Now, several of those same institutions are hosting one of the most prominent figures connected to that federal pandemic apparatus.
Since stepping down from her longtime leadership role at the National Institutes of Health, Christine Grady — former chief of the NIH Clinical Center’s Department of Bioethics — has appeared on a steady circuit of elite university stages.
Grady is also the spouse of Dr. Anthony Fauci, the former director of the National Institute of Allergy and Infectious Diseases (NIAID), whose agency’s pandemic guidance heavily influenced how colleges structured COVID-era shutdowns.
A review of public university event pages and institutional announcements shows the following speaking engagements:
April 22, 2021 — La Crosse, Wisconsin
Grady delivered a keynote address at “Nursing Research on the Green,” an ethics-focused nursing forum hosted by a coalition that included Viterbo University School of Nursing, Gundersen Health System, Mayo Clinic Health System–Franciscan Healthcare, Sigma Theta Tau nursing chapters, and other regional health institutions.
March 2025 — College of the Holy Cross
Grady participated in a public residency event and campus discussion focused on bioethics and public trust in science.
September 4, 2025 — University of North Carolina at Chapel Hill
Grady headlined a Clinical Ethics / Neuroethics Grand Rounds event hosted by UNC’s Center for Bioethics and Department of Neurology.
December 9, 2025 — University of Pennsylvania
The Department of Medical Ethics & Health Policy at the Perelman School of Medicine invited Grady to speak in its Research Ethics and Policy Series.
April 8, 2026 — University of Michigan
Grady is scheduled to deliver the Bishop Lecture in Bioethics at the CHHASSEM Symposium.
June 10, 2026 — Georgetown University
Grady is listed as a speaker for the Intensive Bioethics Course (IBC 47), hosted by the Kennedy Institute of Ethics and the Pellegrino Center for Clinical Bioethics.
During the COVID-19 pandemic, federal guidance issued by agencies including NIAID and the NIH shaped the framework universities relied on when suspending in-person instruction. Colleges across the country moved students off campus, closed facilities, restricted campus access, and shifted to remote learning — while, in many cases, maintaining existing tuition structures.

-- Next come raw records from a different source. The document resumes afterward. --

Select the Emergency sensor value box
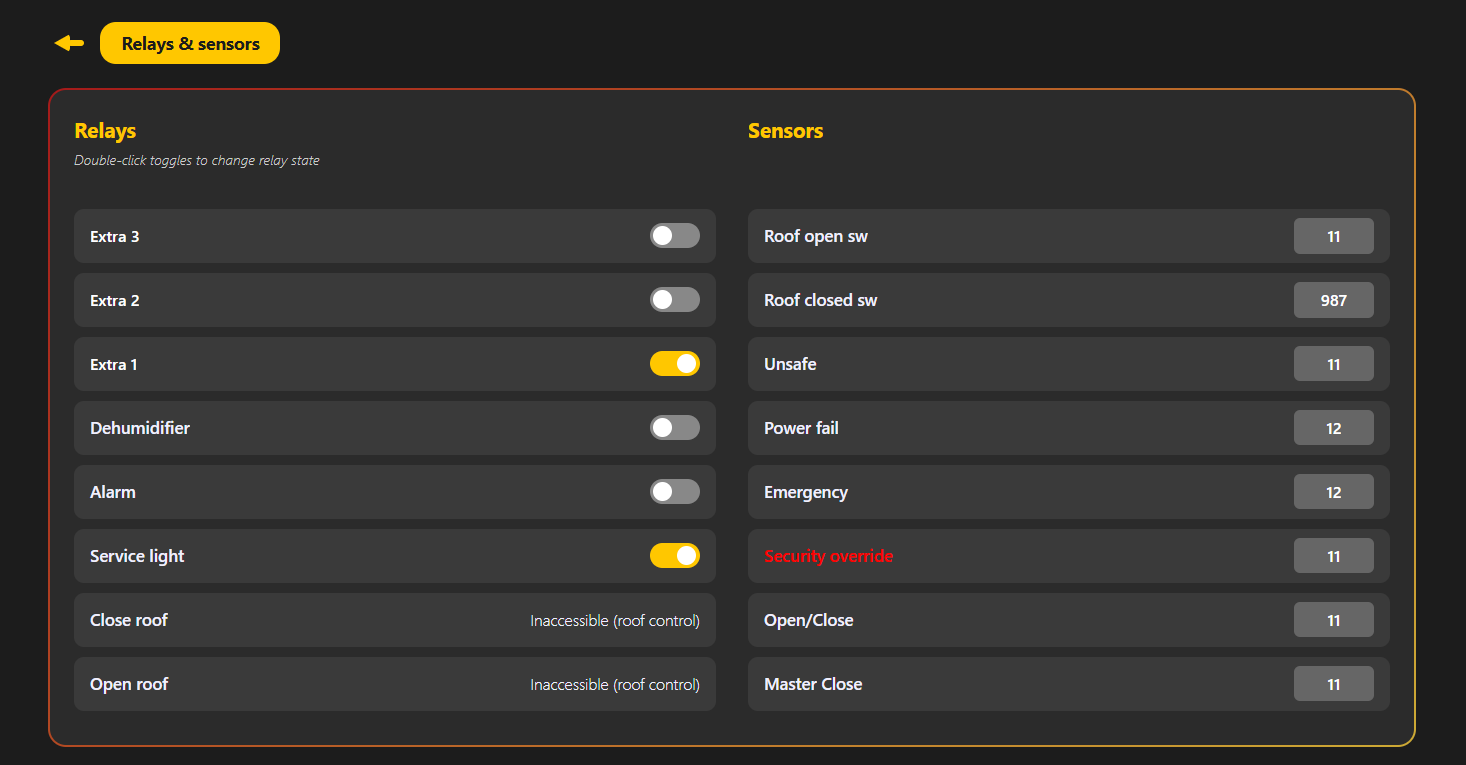 click(1333, 492)
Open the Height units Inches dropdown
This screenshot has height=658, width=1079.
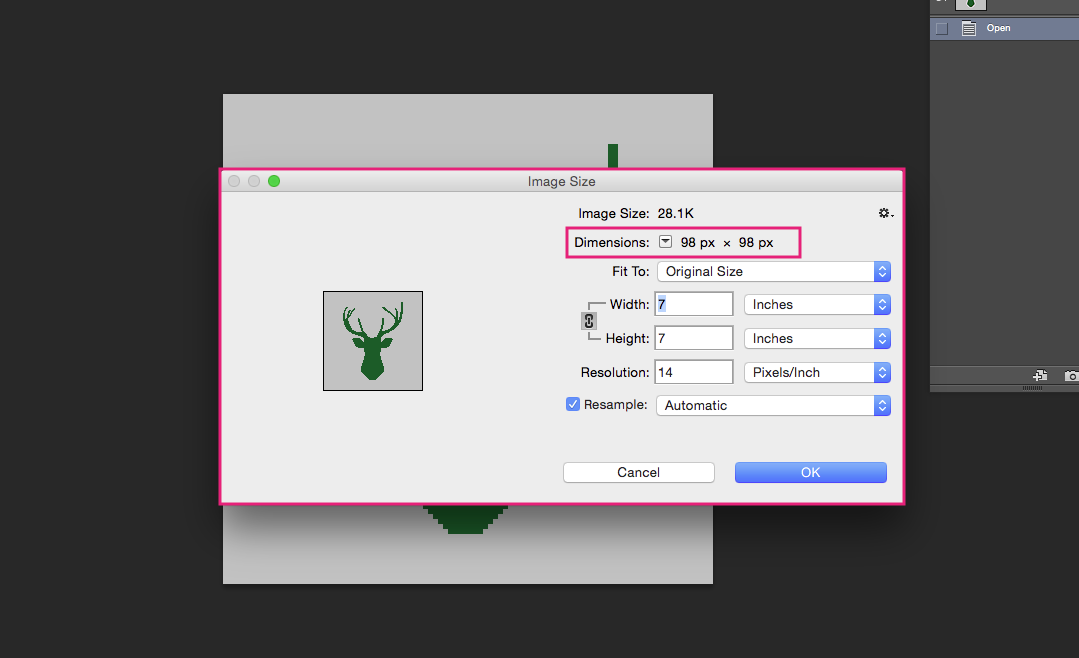tap(818, 339)
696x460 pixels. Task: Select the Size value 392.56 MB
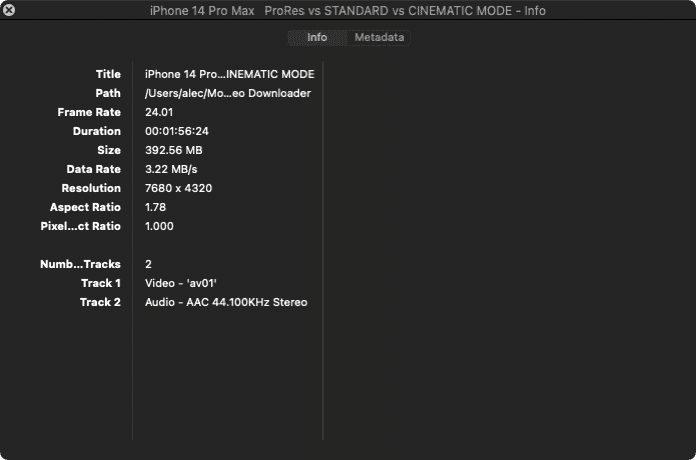[174, 151]
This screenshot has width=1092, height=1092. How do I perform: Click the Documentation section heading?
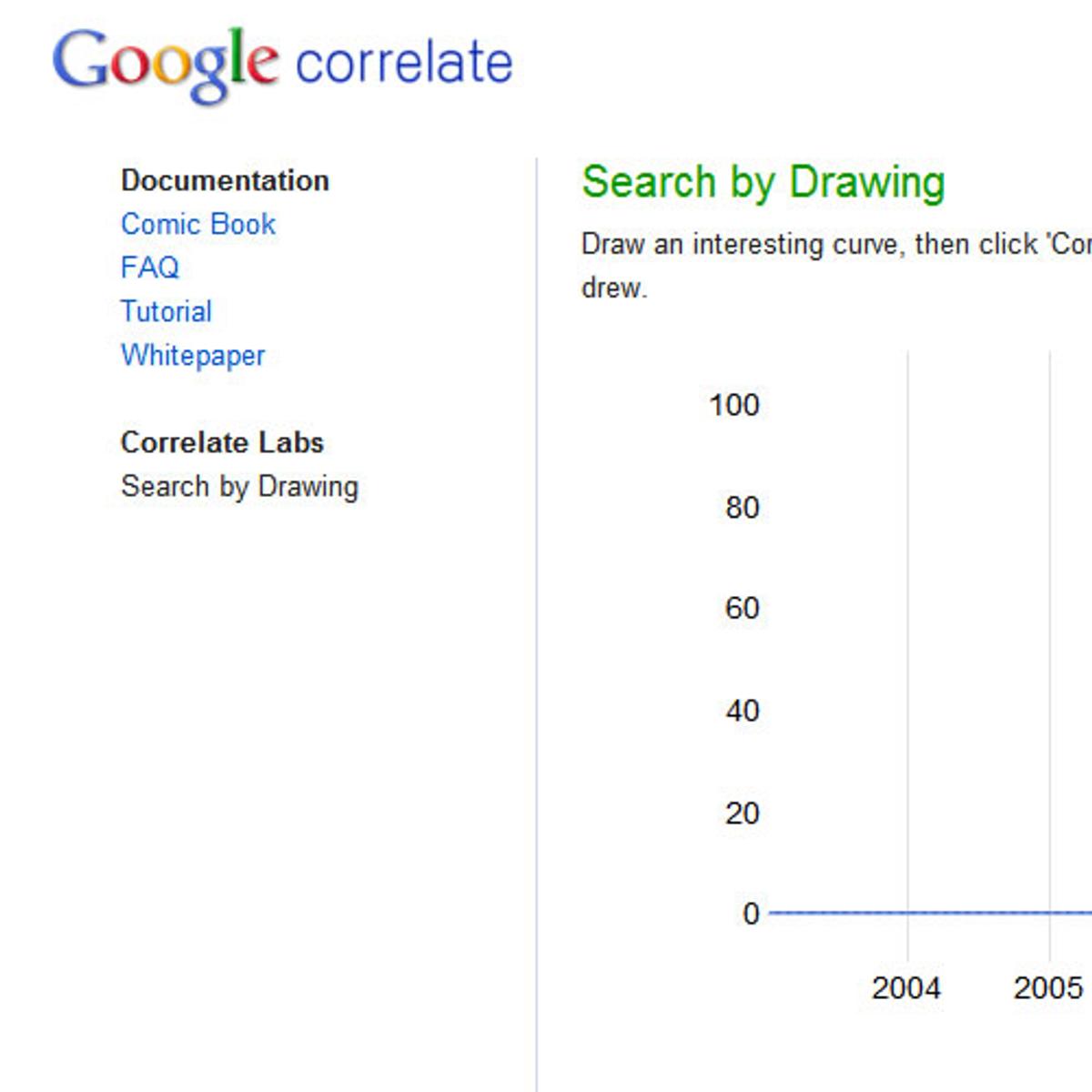tap(225, 180)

Universities defending those decisions repeatedly cited federal public-health guidance as the basis for emergency action.
At the same time, the universities now hosting Grady are among the largest recipients of NIH research funding in the country.
Medical schools at University of Pennsylvania, University of North Carolina at Chapel Hill, University of Michigan, and Georgetown University collectively receive hundreds of millions — and in some cases over a billion — dollars annually in NIH grants across research programs.
That creates a structural dynamic: federal health agencies influence policy during a crisis; universities rely on those agencies for both guidance and substantial research dollars; those same universities then host senior figures from within that federal ecosystem in high-profile ethics forums.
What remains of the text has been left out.